____ Passage provided

SOURCE CODE APPENDICES

Microfiche appendices of assembly language source code for a preferred embodiment (.COPYRGT.1995 E-mu Systems Inc.) are filed herewith. A portion of the disclosure of this patent document contains material which is subject to copyright protection. The copyright owner has no objection to the facsimile reproduction by anyone of the patent document or the patent disclosure, as it appears in the Patent and Trademark Office patent file or records, but otherwise reserves all copyright rights whatsoever. The total number of Microfiche is 1 and the total number of pages is 61.

BACKGROUND OF THE INVENTION

This invention pertains to digital sound generation systems and particularly to systems which simulate the three dimensional position of one or more sound emitters and/or reflective surfaces relative to a sound receiver.

Extensive research has been done to model the way human listeners determine the location and velocity of one or more sound emitters. In short, it has been determined that the brain relies on numerous so-called "cues" or properties of the received sound that indicate the location and/or velocity of an emitter. Perhaps the simplest cue is the loudness of the sound; a loud sound will seem closer than a faint sound.

________

Tasks for this exercise:
1. Could you extract the records running from the line that contains "721x347 pixels." down to the line that contains "will (1310, 570).", including both of those lines, and reproduce them word for word?
2. Can you carry the passage on simulating where sound emitters are heard from onward, beginning right after its final sentence?

____ Supplied information

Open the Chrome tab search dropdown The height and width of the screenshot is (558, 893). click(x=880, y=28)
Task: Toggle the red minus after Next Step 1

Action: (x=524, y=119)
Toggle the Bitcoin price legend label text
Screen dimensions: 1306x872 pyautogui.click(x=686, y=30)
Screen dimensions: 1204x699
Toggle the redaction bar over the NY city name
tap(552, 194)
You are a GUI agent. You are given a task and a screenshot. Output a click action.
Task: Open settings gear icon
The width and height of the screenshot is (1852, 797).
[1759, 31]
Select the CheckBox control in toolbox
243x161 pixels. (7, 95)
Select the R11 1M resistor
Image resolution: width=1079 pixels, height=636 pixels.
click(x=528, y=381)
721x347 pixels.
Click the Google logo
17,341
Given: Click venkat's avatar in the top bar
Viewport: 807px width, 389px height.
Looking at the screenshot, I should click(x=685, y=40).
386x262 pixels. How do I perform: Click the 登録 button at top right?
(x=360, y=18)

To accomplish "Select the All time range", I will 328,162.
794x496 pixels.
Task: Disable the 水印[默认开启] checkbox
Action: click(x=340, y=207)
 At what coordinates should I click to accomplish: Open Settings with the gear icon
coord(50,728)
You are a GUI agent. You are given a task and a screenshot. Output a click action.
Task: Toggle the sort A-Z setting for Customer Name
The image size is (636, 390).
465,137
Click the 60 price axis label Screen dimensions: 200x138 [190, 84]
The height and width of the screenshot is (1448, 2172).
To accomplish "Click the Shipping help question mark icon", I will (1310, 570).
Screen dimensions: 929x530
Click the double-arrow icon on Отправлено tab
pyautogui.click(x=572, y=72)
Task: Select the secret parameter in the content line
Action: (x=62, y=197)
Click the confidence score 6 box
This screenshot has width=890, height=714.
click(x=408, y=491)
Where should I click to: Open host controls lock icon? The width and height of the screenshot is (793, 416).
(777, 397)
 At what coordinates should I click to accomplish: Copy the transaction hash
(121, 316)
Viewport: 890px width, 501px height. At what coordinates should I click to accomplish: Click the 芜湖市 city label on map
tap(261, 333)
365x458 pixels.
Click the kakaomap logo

________

Exercise responses:
1.
721x347 pixels.
Click the Google logo
17,341
Given: Click venkat's avatar in the top bar
Viewport: 807px width, 389px height.
Looking at the screenshot, I should click(x=685, y=40).
386x262 pixels. How do I perform: Click the 登録 button at top right?
(x=360, y=18)

To accomplish "Select the All time range", I will 328,162.
794x496 pixels.
Task: Disable the 水印[默认开启] checkbox
Action: click(x=340, y=207)
 At what coordinates should I click to accomplish: Open Settings with the gear icon
coord(50,728)
You are a GUI agent. You are given a task and a screenshot. Output a click action.
Task: Toggle the sort A-Z setting for Customer Name
The image size is (636, 390).
465,137
Click the 60 price axis label Screen dimensions: 200x138 [190, 84]
The height and width of the screenshot is (1448, 2172).
To accomplish "Click the Shipping help question mark icon", I will (1310, 570).

2.
Another cue is the arrival time of a sound at each ear. For sounds originating from locations off to the left or right side of the listener's head there is a relatively large difference between arrival times at each ear, the so-called inter-aural time delay or ITD. For sounds originating in front of or behind the listener the ITD value is relatively small. A large body of literature describes numerous such cues and their interpretation in detail.

Human listeners are further sensitive to the location of reflectors. Sound from a given emitter may arrive via one or more paths including a path that includes a reflection from a surface. The resulting distribution of arrival delays is a cue to the acoustic environment.

Cues indicating location, motion, and reflective environment may be synthesized to enhance the realism of sound reproduction. Cue synthesis finds application in cinema sound systems, video games, "virtual reality" systems, and multimedia enhancements to personal computers. The existing cue synthesis systems exhibit shortcomings. Some do not generate accurate cues and thus do not effectively simulate an emitter's position. Others introduce unwanted audible artifacts into the sounds to be reproduced.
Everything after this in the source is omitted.